■ Problem
Collect all lines from the records below that include the word "screenshot".

■ Supplied entries
+===+
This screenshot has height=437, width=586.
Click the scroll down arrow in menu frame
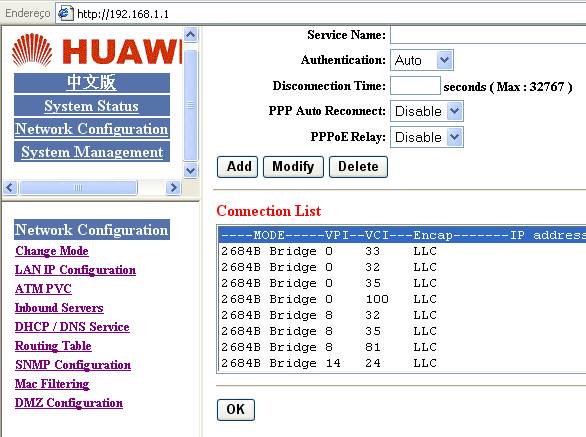pyautogui.click(x=191, y=171)
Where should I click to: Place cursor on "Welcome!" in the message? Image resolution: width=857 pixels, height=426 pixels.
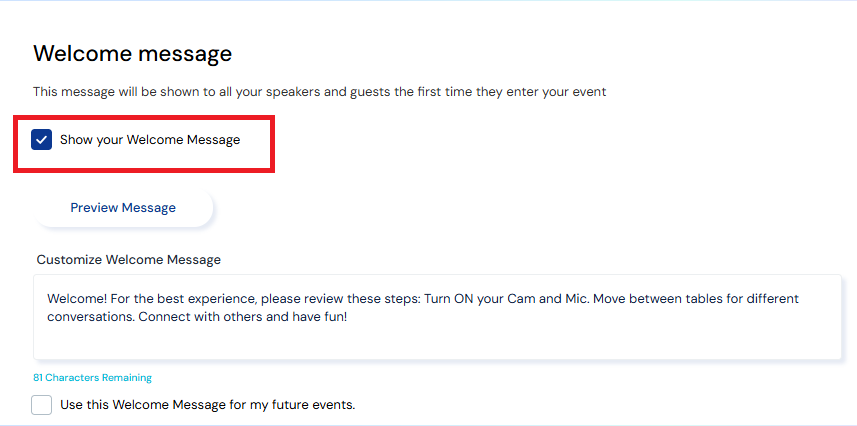click(74, 299)
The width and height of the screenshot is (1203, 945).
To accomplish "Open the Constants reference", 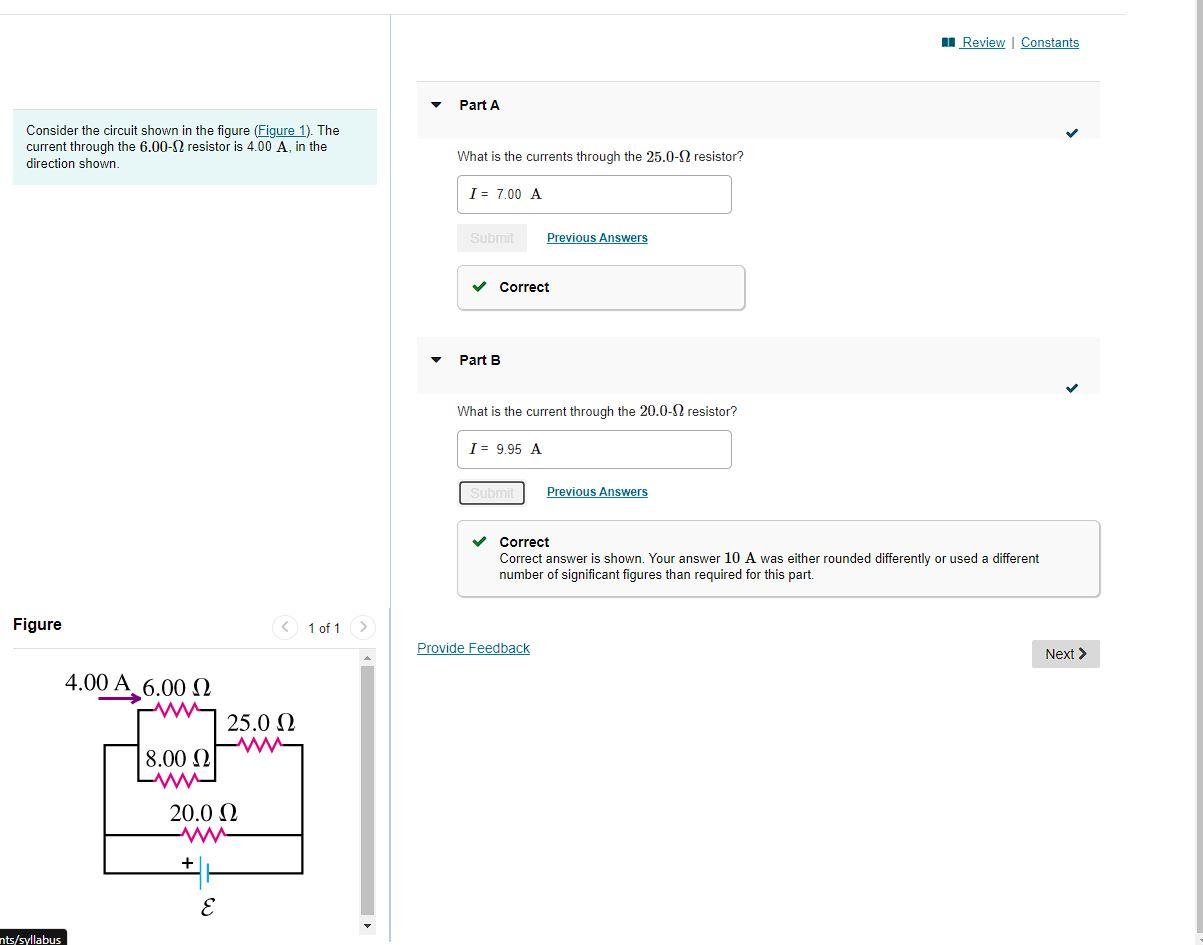I will coord(1049,42).
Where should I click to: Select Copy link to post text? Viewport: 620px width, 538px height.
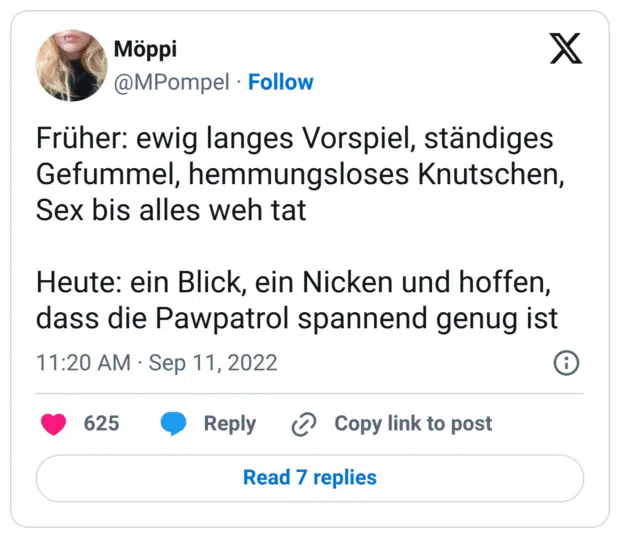point(413,424)
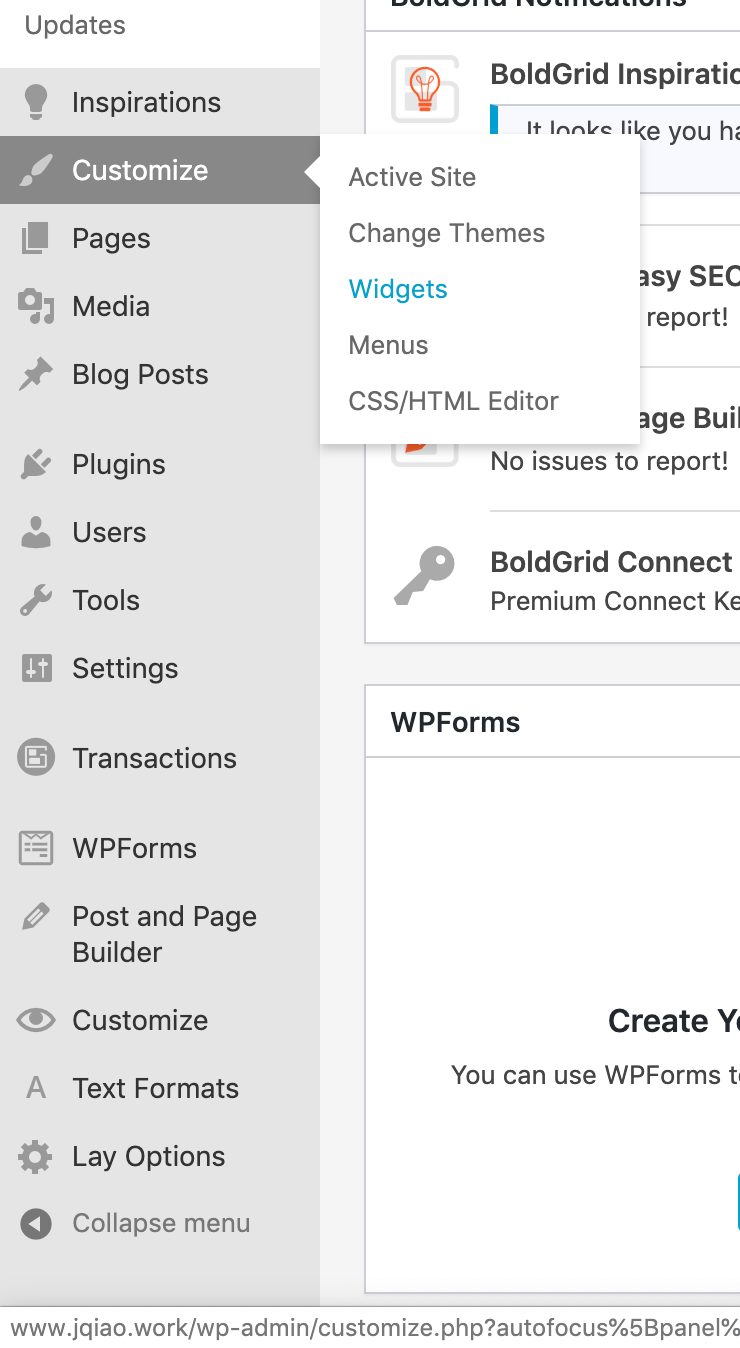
+===+
■ Task response
This screenshot has height=437, width=586.
The width and height of the screenshot is (1203, 945).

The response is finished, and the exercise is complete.